Lengthen the Stay. We tried to stay at each location at least 2 nights (with 2 exceptions) so that it didn't feel as though we were constantly packing back up and leaving. This meant finding some centrally located spots. For instance, instead of staying a night in Concord, New Hampshire and another night further north, I found a Bed&Breakfast in Meredith, NH which meant we could stop at Concord on our way up and then drive north the next day to the national parks.
In the Car
We packed our collapsible cooler in one of the suitcases and made our first stop on the trip the Trader Joe's by the airport. I had a gift card so we piled up on car snacks and lunch fixin's to avoid stopping too often. We grabbed sliced apples, a bucket of animal crackers, bread/deli meat/cheese for sandwiches and a bunch of bottled water. Frozen vegetables acted as ice packs and our bed&breakfasts featured mini-fridges which helped us keep everything lasting almost the whole trip.

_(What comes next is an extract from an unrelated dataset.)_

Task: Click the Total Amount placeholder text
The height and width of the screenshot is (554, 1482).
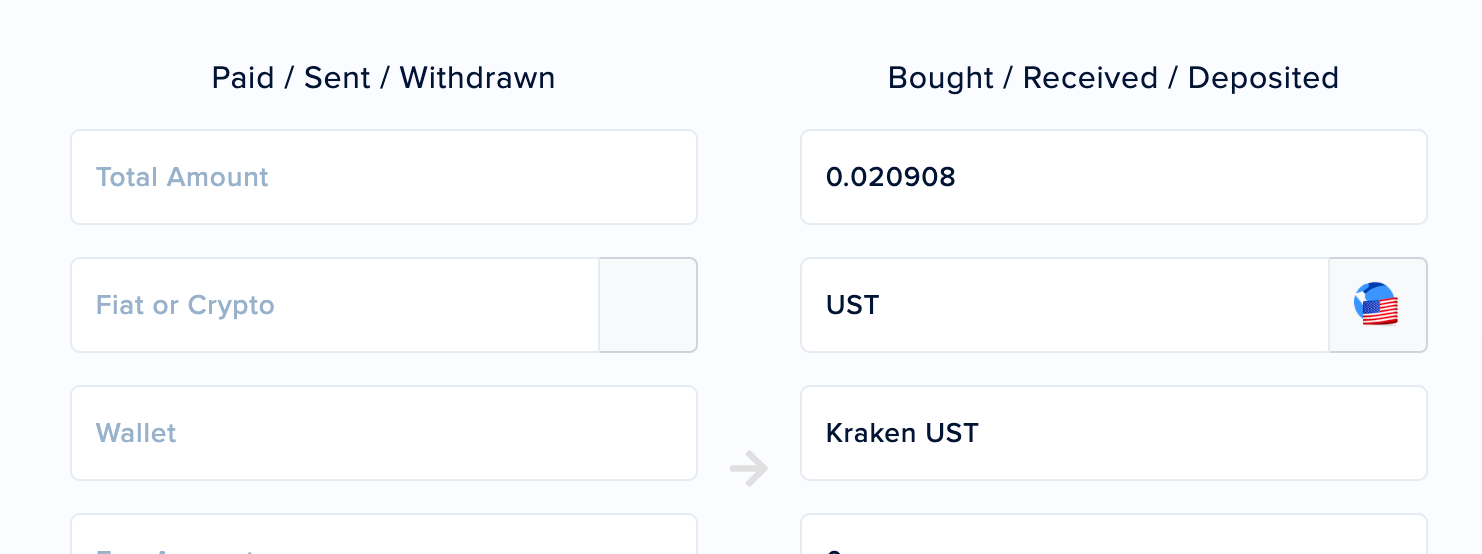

Our best purchase? A box of pita crackers and a cheese tray variety pack that provided mucho sustenance and lasted a long time (there were 40 slices of cheese and each were cut in half. That means 40 mini sandwiches each!)

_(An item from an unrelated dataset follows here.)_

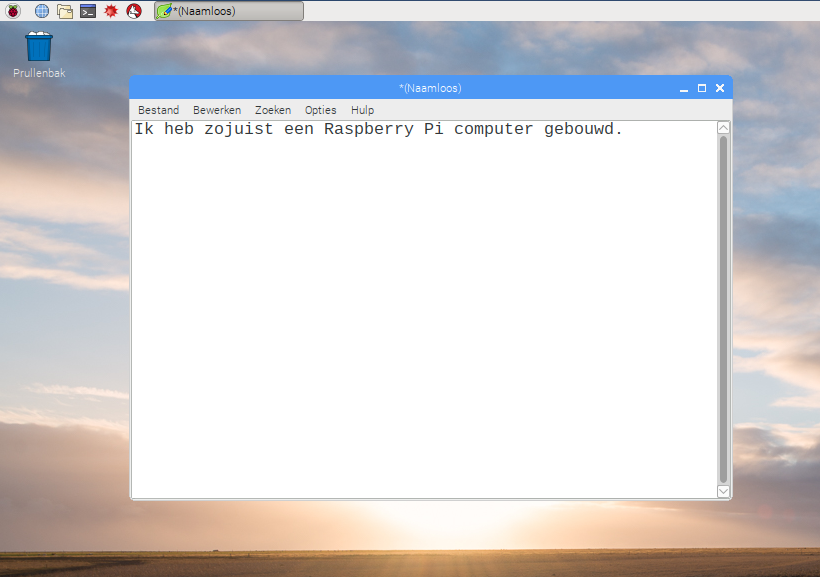Place cursor in the text editing area
The height and width of the screenshot is (577, 820).
(420, 300)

I don't like to drive, so resigned myself to be the best 'lil navigator I could be. I was on cooler duty, making sandwiches and snacks as needed. Although, one incident resulted in ham water spilling all down my leg as I lost a grip on the packaging. Not cool. I opened Bob's drinks and manned the iPhone's GPS. Ahh, iPhone GPS, what would we have done without you? Probably still be lost on the Kancamagus Highway in New Hampshire, that's where.
Packing
I would have loved to say we only carried on and didn't get charged $25 each way for a checked bag, but I knew we'd be struggling to fit everything in and that we'd probably end up with some liquids on the way home. On the flight to Boston, I had my carry-on roller suitcase packed full and my usual backpack I bring on trips. Bob had one small bag and we checked our larger suitcase. As mentioned above, the collapsible cooler took up some space in that large suitcase.
I packed a small duffel bag that folds up into a zippered pouch into my suitcase and we unfurled it for the return trip. Almost all of my clothes fit into this smaller bag, which Bob then carried on. 
Bob's clothes moved into my carry-on suitcase, and the large bag was packed carefully with all of our trip purchases. Some fragile (like our new Nutcracker we fell in love with at a Christmas shop), some liquid (like the lotions I found in an outlet shop, perfect for grab bag gifts) and some fragile liquids (like a bottle of Gin made with honey Bob picked up at a Vermont Farmer's Market.).

Until next write up - I'll leave you with one more shot of the views. Can we go back?